[Opening Given text section]
No Exit: A Novel
“Taylor Adams brings left field surprises one after the other at a speed that will force you to stop reading every once in a while so you can catch the breath you're holding and remind yourself it's only fiction.”
Picture this: College student and underachieving second born Darby Thorne white-knuckling her way through a raging blizzard in the Colorado Rocky Mountains to her mother's hospital bed in Utah. Howling winds buffeting her '94 Honda Civic, snow blanketing the icy road and piling up in waist high drifts along the shoulders. Steam sizzles off the hood. She hasn't seen another car in an hour.
Quarter tank of gas. Cell phone dying, because she'd left the charger in her dorm room. But it doesn't matter anyway because there's no cell coverage at nine thousand feet above sea level. No radio reception, either. Left wiper flapping on the windshield. And then it swirls away into the darkness. The right wiper is failing, too.
But she's in luck! There's a rest area ahead:
"One longhouse structure (visitor center restrooms, maybe a volunteer-run convenience store or coffee shop) nestled among wind-blasted firs and chapped rock faces. A bare flagpole . . . taxpayer funded art . . . parking lot with a handful of parked cars—other stranded motorists like herself, waiting for the snowplows to arrive."
She manages to barrel through piles of snow into the parking lot, and on her way to the warmth and comfort of the building checks out the vehicles:
"First was the red truck. Sandbags in the bed, webbed tire chains. . . . The second car was completely buried, just an unrecognizable mound of snow. She couldn't even discern the color . . . Last was a grey van."
As she cuts between the vehicles to reach the footpath to the front door, something in the van catches her eye. A tiny, doll-like hand gripping a latticework of metal bars.
"She crept closer, cupping her hands against the window, squinting inside. Her eyelashes fluttering on cold glass . . . There's a child locked inside this van."
Meaning there's a kidnapper inside the rest area, and Darby, the kind of girl who drinks Red Bull and names her car, is tasked with outwitting a deviously twisted psychopath.
[Closing Given text section]
[Opening Entries shown section]
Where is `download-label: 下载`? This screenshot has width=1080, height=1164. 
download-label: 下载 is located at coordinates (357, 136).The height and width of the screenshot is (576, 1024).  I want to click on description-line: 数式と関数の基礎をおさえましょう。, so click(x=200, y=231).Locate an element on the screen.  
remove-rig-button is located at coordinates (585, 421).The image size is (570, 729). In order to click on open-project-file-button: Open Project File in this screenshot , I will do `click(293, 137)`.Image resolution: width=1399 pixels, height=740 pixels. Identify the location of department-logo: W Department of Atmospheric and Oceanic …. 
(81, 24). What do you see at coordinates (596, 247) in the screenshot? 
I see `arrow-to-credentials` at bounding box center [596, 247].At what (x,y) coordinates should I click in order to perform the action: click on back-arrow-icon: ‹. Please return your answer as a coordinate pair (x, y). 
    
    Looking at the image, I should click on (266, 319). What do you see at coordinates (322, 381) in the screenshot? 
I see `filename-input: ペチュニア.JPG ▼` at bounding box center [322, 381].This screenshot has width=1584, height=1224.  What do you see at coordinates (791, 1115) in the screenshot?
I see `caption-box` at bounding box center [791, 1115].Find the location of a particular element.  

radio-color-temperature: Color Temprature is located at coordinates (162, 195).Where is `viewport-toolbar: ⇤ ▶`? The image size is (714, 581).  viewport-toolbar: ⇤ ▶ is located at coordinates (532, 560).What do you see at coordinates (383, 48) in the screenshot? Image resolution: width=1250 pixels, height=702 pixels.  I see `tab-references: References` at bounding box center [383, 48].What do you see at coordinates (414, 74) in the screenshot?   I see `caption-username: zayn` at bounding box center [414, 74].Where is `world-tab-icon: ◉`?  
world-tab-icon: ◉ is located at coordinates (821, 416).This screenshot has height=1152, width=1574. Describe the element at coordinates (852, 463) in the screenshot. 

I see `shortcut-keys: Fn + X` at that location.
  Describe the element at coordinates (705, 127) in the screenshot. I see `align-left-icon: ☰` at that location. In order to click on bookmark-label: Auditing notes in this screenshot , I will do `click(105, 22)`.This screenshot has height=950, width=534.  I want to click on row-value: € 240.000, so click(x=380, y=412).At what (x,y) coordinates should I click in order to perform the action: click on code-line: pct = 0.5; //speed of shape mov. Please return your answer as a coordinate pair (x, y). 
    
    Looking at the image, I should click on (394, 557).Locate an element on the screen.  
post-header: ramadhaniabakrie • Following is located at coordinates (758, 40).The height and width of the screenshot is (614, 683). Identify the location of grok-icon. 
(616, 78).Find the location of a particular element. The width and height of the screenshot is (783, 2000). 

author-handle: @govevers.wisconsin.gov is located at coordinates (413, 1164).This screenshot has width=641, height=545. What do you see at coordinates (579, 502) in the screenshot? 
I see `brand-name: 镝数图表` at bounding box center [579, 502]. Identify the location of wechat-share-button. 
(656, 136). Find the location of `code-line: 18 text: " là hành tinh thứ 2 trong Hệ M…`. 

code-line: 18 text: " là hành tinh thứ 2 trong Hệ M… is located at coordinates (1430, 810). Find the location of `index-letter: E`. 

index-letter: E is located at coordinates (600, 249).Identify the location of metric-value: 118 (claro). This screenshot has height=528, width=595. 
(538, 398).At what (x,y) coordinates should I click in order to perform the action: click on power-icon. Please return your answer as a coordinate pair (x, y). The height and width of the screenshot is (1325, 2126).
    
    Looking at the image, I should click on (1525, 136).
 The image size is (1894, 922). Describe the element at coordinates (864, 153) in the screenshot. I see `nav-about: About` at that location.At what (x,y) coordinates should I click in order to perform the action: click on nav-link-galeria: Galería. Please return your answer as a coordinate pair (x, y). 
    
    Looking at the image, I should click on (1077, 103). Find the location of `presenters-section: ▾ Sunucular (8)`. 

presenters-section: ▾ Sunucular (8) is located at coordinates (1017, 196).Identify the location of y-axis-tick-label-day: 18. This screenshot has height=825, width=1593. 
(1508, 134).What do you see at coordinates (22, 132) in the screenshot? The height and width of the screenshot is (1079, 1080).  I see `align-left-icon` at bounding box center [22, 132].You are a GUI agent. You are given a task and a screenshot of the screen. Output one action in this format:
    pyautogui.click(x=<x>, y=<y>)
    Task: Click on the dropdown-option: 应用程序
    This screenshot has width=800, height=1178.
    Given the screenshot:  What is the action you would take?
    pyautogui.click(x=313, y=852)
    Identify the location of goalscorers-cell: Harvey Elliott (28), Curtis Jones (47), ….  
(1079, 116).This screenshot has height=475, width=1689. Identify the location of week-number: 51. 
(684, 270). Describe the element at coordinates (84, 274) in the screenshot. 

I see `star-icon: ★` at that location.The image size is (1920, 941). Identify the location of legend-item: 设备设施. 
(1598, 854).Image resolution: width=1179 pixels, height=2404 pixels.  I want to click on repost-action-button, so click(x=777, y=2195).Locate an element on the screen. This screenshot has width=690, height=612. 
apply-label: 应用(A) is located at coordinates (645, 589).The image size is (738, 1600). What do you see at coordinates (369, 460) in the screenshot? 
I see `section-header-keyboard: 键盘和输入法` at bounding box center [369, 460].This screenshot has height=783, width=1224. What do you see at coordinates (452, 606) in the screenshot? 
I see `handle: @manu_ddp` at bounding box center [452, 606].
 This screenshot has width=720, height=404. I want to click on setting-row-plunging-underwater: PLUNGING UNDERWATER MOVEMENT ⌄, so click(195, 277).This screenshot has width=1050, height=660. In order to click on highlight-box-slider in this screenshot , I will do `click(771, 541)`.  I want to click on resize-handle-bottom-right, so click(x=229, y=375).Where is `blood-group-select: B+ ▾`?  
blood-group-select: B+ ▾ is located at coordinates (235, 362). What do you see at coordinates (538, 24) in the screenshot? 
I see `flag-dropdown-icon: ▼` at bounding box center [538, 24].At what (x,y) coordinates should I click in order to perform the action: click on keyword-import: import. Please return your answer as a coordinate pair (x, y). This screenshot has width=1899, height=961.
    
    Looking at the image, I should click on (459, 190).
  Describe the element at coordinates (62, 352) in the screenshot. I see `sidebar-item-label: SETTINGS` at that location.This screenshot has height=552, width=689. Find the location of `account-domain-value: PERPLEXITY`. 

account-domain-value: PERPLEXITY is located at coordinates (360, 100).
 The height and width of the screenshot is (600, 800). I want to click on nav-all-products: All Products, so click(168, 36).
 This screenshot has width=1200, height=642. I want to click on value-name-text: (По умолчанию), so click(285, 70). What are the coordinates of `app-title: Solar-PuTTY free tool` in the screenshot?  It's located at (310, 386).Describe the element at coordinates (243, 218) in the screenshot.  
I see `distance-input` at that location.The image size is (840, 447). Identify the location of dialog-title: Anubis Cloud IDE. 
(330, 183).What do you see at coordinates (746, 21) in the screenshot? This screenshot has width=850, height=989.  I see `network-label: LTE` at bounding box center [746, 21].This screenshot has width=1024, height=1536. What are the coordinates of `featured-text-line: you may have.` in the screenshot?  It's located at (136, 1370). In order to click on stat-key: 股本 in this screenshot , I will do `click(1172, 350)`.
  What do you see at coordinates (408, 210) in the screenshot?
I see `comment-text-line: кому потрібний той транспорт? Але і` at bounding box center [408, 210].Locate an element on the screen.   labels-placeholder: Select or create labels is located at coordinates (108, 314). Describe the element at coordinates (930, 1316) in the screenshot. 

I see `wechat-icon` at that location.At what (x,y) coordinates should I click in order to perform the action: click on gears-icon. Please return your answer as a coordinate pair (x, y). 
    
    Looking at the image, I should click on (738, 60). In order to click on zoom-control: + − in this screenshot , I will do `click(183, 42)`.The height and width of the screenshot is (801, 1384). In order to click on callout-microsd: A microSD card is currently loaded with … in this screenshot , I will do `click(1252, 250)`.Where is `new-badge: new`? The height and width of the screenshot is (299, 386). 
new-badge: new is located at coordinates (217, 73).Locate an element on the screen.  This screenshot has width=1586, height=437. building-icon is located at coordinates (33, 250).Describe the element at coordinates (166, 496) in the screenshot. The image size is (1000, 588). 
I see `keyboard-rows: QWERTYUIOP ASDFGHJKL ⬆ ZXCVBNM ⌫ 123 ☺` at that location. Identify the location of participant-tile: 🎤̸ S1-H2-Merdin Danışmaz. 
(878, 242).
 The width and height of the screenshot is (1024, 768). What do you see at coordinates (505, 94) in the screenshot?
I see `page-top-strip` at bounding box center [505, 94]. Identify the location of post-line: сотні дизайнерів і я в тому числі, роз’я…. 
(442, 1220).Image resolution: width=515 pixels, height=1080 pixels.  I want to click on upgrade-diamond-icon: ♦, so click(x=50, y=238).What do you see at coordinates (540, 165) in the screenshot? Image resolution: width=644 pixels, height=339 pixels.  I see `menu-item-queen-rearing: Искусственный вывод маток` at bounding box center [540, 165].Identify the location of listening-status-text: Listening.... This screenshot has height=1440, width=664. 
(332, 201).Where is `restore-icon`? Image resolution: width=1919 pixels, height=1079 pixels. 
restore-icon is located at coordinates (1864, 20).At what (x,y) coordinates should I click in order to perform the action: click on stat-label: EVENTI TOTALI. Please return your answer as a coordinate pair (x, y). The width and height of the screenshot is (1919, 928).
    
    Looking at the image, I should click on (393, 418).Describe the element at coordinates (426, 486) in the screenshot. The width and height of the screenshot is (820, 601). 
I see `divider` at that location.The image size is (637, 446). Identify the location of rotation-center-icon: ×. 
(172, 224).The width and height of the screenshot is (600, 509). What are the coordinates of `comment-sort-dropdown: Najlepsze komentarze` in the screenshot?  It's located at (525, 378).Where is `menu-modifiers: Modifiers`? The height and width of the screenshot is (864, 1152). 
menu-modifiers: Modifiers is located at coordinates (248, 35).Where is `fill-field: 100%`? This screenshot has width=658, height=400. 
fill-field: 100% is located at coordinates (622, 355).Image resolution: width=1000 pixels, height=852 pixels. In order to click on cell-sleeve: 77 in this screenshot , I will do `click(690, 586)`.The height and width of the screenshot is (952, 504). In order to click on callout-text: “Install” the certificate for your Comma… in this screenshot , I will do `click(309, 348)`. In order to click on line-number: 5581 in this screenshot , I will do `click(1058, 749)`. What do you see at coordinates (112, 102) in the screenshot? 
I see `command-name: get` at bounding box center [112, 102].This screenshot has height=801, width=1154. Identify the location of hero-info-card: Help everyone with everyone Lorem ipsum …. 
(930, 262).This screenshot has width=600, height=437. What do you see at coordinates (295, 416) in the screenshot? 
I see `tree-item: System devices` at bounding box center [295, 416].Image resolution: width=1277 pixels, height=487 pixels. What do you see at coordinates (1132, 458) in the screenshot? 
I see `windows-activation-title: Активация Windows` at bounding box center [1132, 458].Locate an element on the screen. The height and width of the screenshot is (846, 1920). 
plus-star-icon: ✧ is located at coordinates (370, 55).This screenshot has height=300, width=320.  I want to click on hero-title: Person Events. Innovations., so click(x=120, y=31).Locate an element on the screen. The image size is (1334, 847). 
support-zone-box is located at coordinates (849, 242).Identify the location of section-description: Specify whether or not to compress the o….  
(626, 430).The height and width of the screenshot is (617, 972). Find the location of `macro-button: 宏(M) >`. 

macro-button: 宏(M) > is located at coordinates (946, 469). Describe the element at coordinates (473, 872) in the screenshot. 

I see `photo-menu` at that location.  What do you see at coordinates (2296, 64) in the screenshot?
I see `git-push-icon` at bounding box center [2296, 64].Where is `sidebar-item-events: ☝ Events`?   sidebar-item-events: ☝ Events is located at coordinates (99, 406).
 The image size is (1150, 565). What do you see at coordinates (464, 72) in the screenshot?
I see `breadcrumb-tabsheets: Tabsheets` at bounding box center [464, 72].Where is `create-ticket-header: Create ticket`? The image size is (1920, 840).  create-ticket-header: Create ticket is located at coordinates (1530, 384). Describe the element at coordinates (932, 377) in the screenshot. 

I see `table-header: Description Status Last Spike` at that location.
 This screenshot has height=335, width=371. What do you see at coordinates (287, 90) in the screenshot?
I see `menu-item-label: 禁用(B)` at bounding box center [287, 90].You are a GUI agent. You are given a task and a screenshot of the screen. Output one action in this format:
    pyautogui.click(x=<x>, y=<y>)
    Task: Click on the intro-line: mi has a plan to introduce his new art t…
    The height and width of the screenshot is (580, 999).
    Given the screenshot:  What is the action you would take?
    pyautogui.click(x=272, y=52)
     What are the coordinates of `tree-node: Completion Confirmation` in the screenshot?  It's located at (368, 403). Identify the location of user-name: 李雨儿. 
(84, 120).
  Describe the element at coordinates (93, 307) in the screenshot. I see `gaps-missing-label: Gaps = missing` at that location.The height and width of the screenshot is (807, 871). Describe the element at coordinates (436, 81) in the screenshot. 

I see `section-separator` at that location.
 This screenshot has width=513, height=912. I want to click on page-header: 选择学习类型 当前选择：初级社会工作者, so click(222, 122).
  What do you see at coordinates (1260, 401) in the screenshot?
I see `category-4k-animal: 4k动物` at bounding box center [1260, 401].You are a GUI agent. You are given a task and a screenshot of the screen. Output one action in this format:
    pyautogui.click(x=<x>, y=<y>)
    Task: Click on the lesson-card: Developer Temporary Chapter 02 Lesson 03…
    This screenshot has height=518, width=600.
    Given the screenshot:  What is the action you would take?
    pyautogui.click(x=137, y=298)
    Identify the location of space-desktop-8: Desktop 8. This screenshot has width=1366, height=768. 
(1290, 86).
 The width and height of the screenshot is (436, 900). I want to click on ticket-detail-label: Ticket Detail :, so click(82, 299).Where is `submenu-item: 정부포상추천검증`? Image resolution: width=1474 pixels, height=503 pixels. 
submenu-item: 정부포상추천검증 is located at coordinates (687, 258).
[Closing Entries shown section]
### Your task
Rewrite the part of the text about No Exit that opens with the words containing "Quarter tank of" and closes with "is failing, too.", replacing "Cell phone" with "Smartphone". You do not need the records to complete this work.

### Task result
Quarter tank of gas. Smartphone dying, because she'd left the charger in her dorm room. But it doesn't matter anyway because there's no cell coverage at nine thousand feet above sea level. No radio reception, either. Left wiper flapping on the windshield. And then it swirls away into the darkness. The right wiper is failing, too.